§ **Problem details**:
Check every line below for the word "computer" and copy each one that has it.

(Collected data)

┌────────

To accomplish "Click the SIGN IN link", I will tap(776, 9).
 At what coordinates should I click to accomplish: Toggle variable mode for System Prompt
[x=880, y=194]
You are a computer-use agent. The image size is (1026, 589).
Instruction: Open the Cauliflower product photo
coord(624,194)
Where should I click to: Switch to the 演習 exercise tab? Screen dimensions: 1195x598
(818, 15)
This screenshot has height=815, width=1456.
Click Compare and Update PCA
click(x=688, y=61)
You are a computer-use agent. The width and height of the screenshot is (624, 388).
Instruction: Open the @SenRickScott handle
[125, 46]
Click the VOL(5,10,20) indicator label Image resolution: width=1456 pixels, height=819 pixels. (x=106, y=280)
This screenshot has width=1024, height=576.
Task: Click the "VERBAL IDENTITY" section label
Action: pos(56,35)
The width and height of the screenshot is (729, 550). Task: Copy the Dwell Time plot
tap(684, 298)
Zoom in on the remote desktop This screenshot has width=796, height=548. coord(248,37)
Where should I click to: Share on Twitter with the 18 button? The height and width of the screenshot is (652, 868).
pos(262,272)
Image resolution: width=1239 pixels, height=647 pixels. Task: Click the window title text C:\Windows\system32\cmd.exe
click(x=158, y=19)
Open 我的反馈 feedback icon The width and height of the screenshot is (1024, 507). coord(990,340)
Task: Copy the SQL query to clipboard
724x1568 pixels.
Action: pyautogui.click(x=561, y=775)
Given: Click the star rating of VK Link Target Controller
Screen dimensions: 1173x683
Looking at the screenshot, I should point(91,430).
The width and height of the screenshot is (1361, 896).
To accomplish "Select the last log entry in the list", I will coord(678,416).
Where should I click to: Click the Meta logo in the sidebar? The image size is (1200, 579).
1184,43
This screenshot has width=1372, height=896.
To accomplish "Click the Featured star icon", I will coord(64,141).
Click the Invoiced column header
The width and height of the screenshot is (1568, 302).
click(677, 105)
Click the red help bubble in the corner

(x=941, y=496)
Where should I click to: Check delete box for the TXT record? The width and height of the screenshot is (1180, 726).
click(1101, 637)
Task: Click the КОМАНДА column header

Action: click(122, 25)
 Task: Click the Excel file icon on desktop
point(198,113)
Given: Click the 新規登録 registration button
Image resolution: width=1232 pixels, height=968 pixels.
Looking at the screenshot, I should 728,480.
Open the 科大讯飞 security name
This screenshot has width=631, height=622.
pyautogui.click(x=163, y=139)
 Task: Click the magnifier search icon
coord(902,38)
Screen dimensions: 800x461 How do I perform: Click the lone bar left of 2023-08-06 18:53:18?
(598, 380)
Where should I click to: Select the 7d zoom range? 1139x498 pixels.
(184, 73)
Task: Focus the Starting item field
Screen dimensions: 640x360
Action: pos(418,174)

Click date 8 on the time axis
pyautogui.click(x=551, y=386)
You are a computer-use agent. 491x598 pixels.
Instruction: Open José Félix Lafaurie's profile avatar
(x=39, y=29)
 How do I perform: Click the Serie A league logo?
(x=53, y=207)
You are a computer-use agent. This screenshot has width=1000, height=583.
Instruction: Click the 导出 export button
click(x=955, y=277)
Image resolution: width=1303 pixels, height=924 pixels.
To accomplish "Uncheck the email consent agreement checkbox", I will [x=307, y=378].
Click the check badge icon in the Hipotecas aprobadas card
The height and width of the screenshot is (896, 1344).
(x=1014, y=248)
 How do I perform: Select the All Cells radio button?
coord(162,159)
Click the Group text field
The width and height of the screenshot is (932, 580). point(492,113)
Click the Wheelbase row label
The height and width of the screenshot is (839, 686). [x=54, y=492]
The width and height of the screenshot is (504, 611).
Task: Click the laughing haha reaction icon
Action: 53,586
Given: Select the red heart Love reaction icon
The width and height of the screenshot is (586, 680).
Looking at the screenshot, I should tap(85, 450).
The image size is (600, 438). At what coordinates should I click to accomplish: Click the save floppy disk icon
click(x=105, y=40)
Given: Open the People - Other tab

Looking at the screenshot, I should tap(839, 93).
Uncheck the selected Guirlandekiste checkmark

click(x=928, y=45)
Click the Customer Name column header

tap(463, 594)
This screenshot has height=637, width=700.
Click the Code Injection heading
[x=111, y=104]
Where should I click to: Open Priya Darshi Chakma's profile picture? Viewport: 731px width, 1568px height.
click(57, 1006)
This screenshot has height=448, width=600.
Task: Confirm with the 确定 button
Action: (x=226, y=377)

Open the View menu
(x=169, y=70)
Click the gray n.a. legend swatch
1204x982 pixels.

└────────

§ **Exercise output**:
You are a computer-use agent. The image size is (1026, 589).
You are a computer-use agent. The width and height of the screenshot is (624, 388).
You are a computer-use agent. 491x598 pixels.
You are a computer-use agent. This screenshot has width=1000, height=583.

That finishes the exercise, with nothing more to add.